俺の生きている間は……仲間を殺させないと…誓った‼
仲間を守る為なら俺は…………人を殺す‼
「うおおおおおおおおおお‼」
しまいかけていた武器を素早く抜き疾風迅雷を発動させ全力でルリテのもとへ。
間に割り込み男に向かって剣を突き出す。
「ああああああっ‼」
鋭い俺の剣は、柔らかい男の体を勢いよく突き抜き貫通した。
「ぐっ……ゴハッ!…やっちまったなあ……人…殺……し……」
吐血をしながらその言葉を残し倒れ、死んだ。
あとはエルカリーを…。
「きゃああああ!」
その悲鳴に振り向くと、最後の一人がラフィネを担いで逃げていく。
「待て!おいルリテ、うなだれてないで追いかけるぞ」
俺が一瞬目を離した隙《すき》に女盗賊は消えてしまった。
「やっと連れてきたか。さあさあ、こっちへおいで」
「私はあなたのモノにはなりません。既にお兄様のものです」
エルカリーはうるさいと呟くとラフィネの頬に殴りかかる。
「王族を、甘く見ないでください!」
ラフィネはそれを簡単に受け止めエルカリーを突き飛ばした。
「この…小娘が!やってしまいなさい‼」
そう言うも誰も反応しない。
さっきまでいたラフィネを連れてきた女盗賊は縛られてた。
「俺はお前を許さない」
こいつは悪徳貴族の親玉だ。情けなんて一ミクロも無い。
「ルリテから聞いたぞ。お前はいろんな場所から女をさらって弄《もてあそ》び、最後には殺す。今まで何人の人たちを殺してきた……?」
「そんなことは関係ないだろ!」
関係ない?
同じ種族でありながら魔王並みに、魔王よりもクソな事をしている奴に関係ないなんて言ってること自体関係ない。
「俺の最終的な目標は魔王討伐だからな。こいつも殺すか……何人殺した⁉」
そう言いながらエルカリーの両腕を斬り落とす。
「ひっ…ひゃあああああああああ‼頼む!殺さないでくれ、答えるから‼…きゅ、九十人くらいだ!」
「マサト、あたしにやらせてくれ。自分の手で決着をつけたい」
「ああ」
ルリテはダガーを構えエルカリーに向ける。
「殺さないでくれ!もう悪さはしないから!神に誓ってもいい‼」
その言葉にルリテはためらいを見せた。手も震えている。
ルリテは人を殺したことが無い。だからしょうがないんだろうが、先程人を殺したばかりの俺は殺す前から非情になっているためためらいはない。

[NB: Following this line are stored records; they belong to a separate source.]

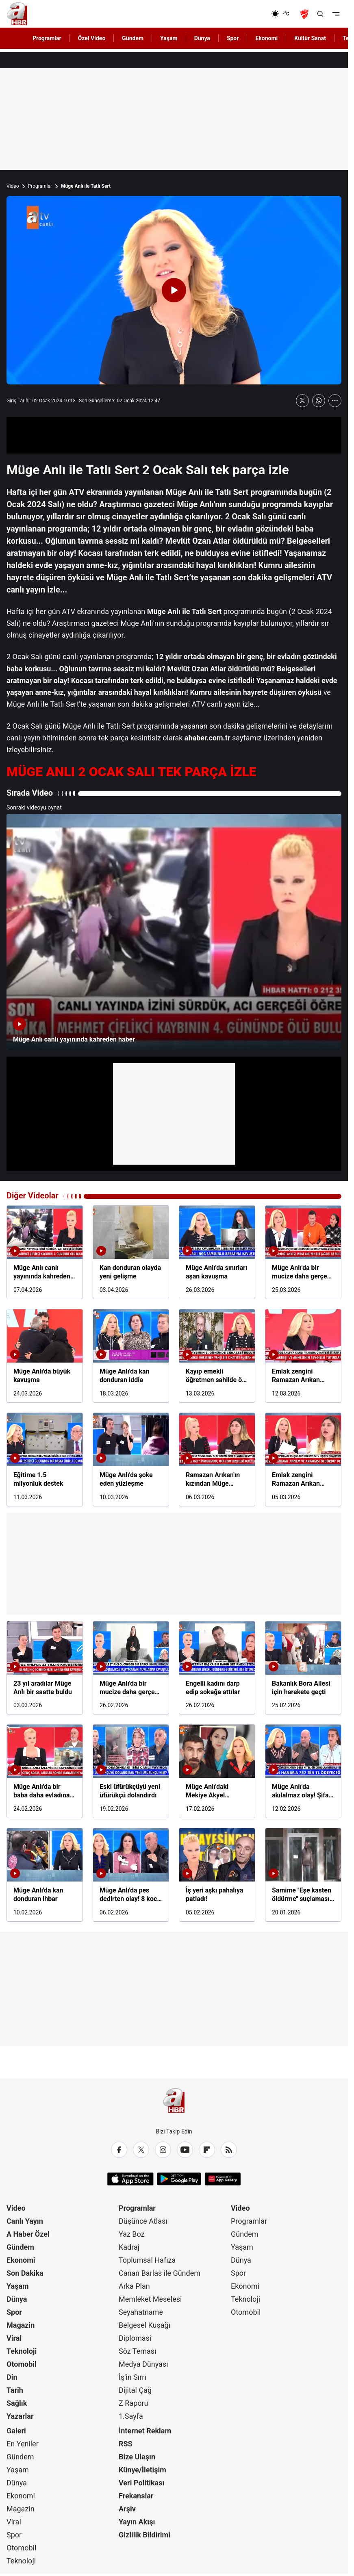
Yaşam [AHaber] (169, 38)
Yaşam (18, 2286)
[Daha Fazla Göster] (334, 400)
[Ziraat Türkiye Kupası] (305, 14)
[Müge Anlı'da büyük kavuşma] (45, 1356)
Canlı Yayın (25, 2221)
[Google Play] (179, 2178)
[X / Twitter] (141, 2150)
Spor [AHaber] (233, 38)
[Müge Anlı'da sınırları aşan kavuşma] (217, 1252)
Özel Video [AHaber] (92, 38)
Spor (14, 2312)
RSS (125, 2443)
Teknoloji (22, 2351)
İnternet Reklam (145, 2430)
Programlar (40, 186)
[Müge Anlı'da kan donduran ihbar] (45, 1875)
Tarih (15, 2390)
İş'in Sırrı (132, 2377)
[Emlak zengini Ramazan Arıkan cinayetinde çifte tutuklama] (303, 1356)
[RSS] (229, 2150)
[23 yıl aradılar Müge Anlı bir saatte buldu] (45, 1668)
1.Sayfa (131, 2416)
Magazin (21, 2325)
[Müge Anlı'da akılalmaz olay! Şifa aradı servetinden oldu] (303, 1771)
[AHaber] (283, 14)
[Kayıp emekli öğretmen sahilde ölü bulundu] (217, 1356)
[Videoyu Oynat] (174, 290)
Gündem (20, 2247)
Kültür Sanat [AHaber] (310, 38)
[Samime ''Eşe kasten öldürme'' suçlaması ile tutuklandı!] (303, 1875)
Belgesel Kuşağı (144, 2325)
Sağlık (17, 2403)
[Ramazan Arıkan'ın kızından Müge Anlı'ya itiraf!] (217, 1459)
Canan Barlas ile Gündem (159, 2273)
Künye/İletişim (142, 2469)
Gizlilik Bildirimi (144, 2534)
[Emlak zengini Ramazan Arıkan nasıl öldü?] (303, 1459)
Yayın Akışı (137, 2521)
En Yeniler (23, 2443)
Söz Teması (137, 2351)
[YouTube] (185, 2150)
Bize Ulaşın (137, 2456)
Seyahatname (141, 2312)
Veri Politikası (141, 2482)
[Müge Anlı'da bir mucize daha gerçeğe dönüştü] (131, 1668)
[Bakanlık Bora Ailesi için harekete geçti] (303, 1668)
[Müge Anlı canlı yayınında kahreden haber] (174, 932)
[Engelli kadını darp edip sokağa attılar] (217, 1668)
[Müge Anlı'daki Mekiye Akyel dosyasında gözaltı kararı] (217, 1771)
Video (13, 186)
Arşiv (127, 2508)
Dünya (17, 2299)
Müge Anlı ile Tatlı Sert (86, 186)
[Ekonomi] (245, 14)
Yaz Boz (132, 2234)
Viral (14, 2338)
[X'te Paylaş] (302, 400)
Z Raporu (133, 2403)
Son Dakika (25, 2273)
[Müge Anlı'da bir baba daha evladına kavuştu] (45, 1771)
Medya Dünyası (143, 2364)
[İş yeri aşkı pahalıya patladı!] (217, 1875)
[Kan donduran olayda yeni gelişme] (131, 1252)
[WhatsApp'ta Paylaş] (318, 400)
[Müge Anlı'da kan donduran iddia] (131, 1356)
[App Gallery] (222, 2178)
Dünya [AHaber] (202, 38)
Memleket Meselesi (150, 2299)
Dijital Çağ (135, 2390)
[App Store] (130, 2178)
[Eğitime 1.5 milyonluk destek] (45, 1459)
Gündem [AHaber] (132, 38)
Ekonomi (21, 2260)
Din (12, 2377)
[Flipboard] (207, 2150)
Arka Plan (134, 2286)
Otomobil (22, 2364)
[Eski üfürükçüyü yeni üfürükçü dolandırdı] (131, 1771)
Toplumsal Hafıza (147, 2260)
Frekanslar (136, 2495)
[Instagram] (163, 2150)
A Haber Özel (28, 2234)
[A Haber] (17, 14)
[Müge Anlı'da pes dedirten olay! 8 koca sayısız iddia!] (131, 1875)
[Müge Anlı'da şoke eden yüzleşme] (131, 1459)
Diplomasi (135, 2338)
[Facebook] (119, 2150)
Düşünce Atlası (143, 2221)
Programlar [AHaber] (47, 38)
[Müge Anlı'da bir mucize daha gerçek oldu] (303, 1252)
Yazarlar (20, 2416)
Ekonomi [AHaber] (266, 38)
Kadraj (129, 2247)
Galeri (16, 2430)
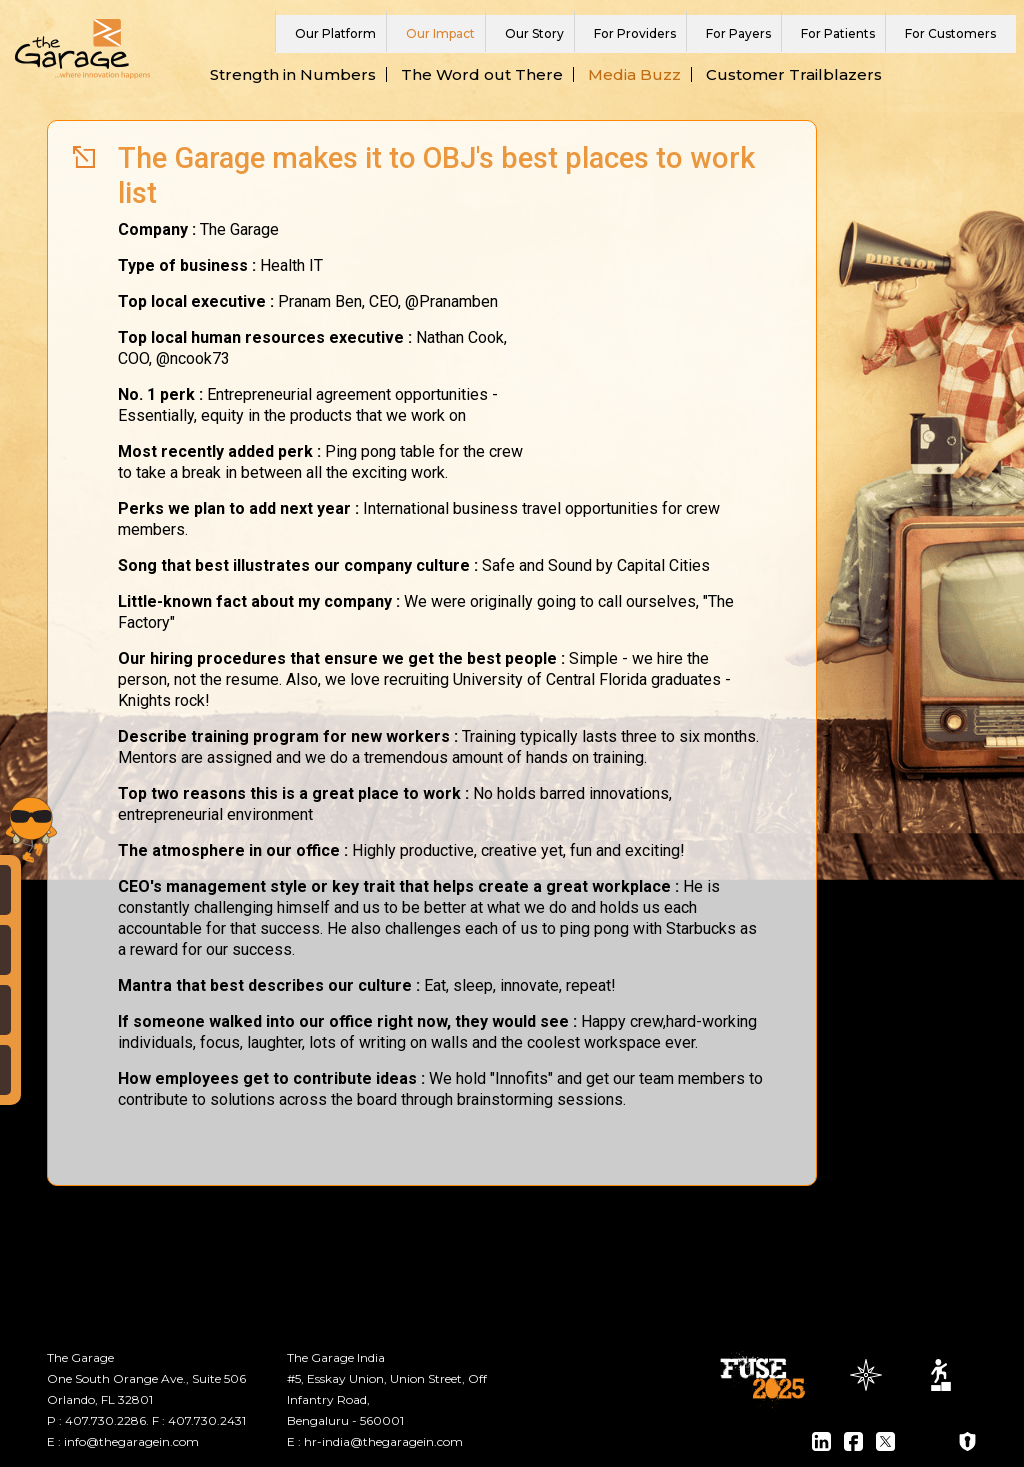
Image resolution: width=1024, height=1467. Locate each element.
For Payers (738, 33)
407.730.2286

俺は自分の冒険者カードを取り出し貯めていたポイントで中級魔法を習得する。
「うわあああああ‼」
隙を見せたルリテにエルカリーのかかとに付いていた刃物をルリテに振る。
「『フレアブレス』」
「ああああっ!熱い!ああああ!ああああああああああああ‼」
新鮮な俺の魔法がエルカリーの体を焼き払った。
「俺はお前を殺すことに…何のためらいもない」
俺たち三人は無理やり働かされていた人たちと屋敷を出て、盗賊の里に戻った。
「お帰り!大丈夫だった?」
「なんとかな」
「マサト、ちょっと話がある」
ルリテに二人で話したいと言われ、ルリテの家らしき場所に入った。
「ごめん……本当にごめん」
「急にどうしたんだよ?すぐにラフィネを追いかけられなかった事なら気にしなくていいぞ」
そう言うとルリテは首を横に振る。
「本当は…お前が手を汚す必要なんてなかったんだ…二回とも!あたしが…私が覚悟を決めていれば…!しかも二回目なんて、あたしが自分からやらせてくれって頼んだのにこのザマだ!……本当にすまない。許してくれとは言わない、でも───⁉」
言い終わる前にルリテの頭をなでた。
「そんなこと気にしてたのか?俺は絶対に仲間を殺させないって心に決めてたんだ。俺はルリテを守れた。それだけで十分…ていうか、むしろ良かったよ」
「でも───!」
泣きそうな顔で言うルリテの言葉をさえぎって言う。
「誰にだって、忘れたい過去や決められない覚悟だってある。それはしょうがないことだ。もちろん俺にだってある。でも出来ることと出来ないことは人それぞれ違うから、それを補い合って進んでいくのが仲間だろ?俺たちはもう、信頼しあいながら背中を預けられる仲間なんだからさ!」
「……うっ……っうわあああああああん‼ああああああああん‼」
ルリテは、俺の胸に飛びつきしばらくの間大声で泣いた。
「…マサトありがとうな。おかげでいろんなことが吹っ切れたよ、あたし」
「そうか…。それなら俺が今までやったことは無駄じゃなかったってことだ…!」
そう答えるとルリテは先程から何かを言いたそうにしていた内容を話した。
「あたし、この街を発展させようと思うんだ。マサトと冒険して、大事なものがハッキリとしたよ。ここにはあたしを頼りにしてくれる人が沢山いるから、その期待に応えようと思う!だから……マサトとは……」
寂しいけどルリテの決めたことだ、止めるつもりはない。
「頑張れよ!プロレイにも、ルリテの事を頼りにしてるやつは沢山いるからな。特にその街に住んでる四人は…な?」
「っ…へへへ。たまには遊びに行くからさ。本当に……ありがとうな、マサトと会えて良かったよ」
こいつ…良いこと言うじゃんか!
最初に会った時とは大違いだ……でも、それが成長って言うんだろうな。
他の三人とも別れの挨拶を終わらせ、プレロイへの馬車に乗り込む。
「それじゃあ出発しますよ、お客さん」
「またな」
「ああ、また」
朝日を背にどんどんカゼンナの街が離れていくなか、ルリテが大声で叫んだ。
「マサト───!大好き───────‼」
「…ありがと──────‼」
他の三人と同じ
優しい水色短髪で義賊の少女は、俺たちが見えなくなるまでずっと手を振った。